• [Tasks for this exercise]
1. Extract from the notebook code the portion starting with "# Functions" and going on through "x: datetime.strptime(x[-14:-4], '%Y-%m-%d'))".
2. Condense the import block at the top of the notebook code, the one that opens with "import os", into a short list of what it brings in.
3. Answer these questions on the notebook code:
(a) What is imported from shapely.geometry?
(b) Which file ending does get_labels keep when it lists files?
(c) What format string is passed to datetime.strptime when sorting otsu_ims?

• [Excerpt]
In [25]:
import os
from datetime import datetime
from itertools import product
import rasterio
from rasterio import windows
from shapely.geometry import box
import matplotlib.pyplot as plt
import matplotlib.patches as mpatches
import matplotlib.ticker as mticker
import numpy as np

# Functions

In [15]:
def get_labels(labelpath):
    otsu_ims = [os.path.join(labelpath, f'otsu/{file}') for file in os.listdir(os.path.join(labelpath, f'otsu')) if file.endswith('.tif')]
    kmeans_ims = [os.path.join(labelpath, f'kmeans/{file}') for file in os.listdir(os.path.join(labelpath, f'kmeans')) if file.endswith('.tif')]
    gmm_ims = [os.path.join(labelpath, f'gmm/{file}') for file in os.listdir(os.path.join(labelpath, f'gmm')) if file.endswith('.tif')]
    majority_ims = [os.path.join(labelpath, f'majority/{file}') for file in os.listdir(os.path.join(labelpath, f'majority')) if file.endswith('.tif')]

    
    otsu_ims = sorted(otsu_ims, key=lambda x: datetime.strptime(x[-14:-4], '%Y-%m-%d'))

• [Source material]

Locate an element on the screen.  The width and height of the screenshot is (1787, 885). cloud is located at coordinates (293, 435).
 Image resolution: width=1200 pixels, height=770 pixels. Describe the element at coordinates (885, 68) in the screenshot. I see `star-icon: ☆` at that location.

• [Solutions for each task]
1.
# Functions

In [15]:
def get_labels(labelpath):
    otsu_ims = [os.path.join(labelpath, f'otsu/{file}') for file in os.listdir(os.path.join(labelpath, f'otsu')) if file.endswith('.tif')]
    kmeans_ims = [os.path.join(labelpath, f'kmeans/{file}') for file in os.listdir(os.path.join(labelpath, f'kmeans')) if file.endswith('.tif')]
    gmm_ims = [os.path.join(labelpath, f'gmm/{file}') for file in os.listdir(os.path.join(labelpath, f'gmm')) if file.endswith('.tif')]
    majority_ims = [os.path.join(labelpath, f'majority/{file}') for file in os.listdir(os.path.join(labelpath, f'majority')) if file.endswith('.tif')]

    
    otsu_ims = sorted(otsu_ims, key=lambda x: datetime.strptime(x[-14:-4], '%Y-%m-%d'))

2.
- os
- datetime, from datetime
- product, from itertools
- rasterio, plus windows from rasterio
- box, from shapely.geometry
- matplotlib.pyplot as plt, matplotlib.patches as mpatches, matplotlib.ticker as mticker
- numpy as np

3.
(a) box
(b) .tif
(c) '%Y-%m-%d'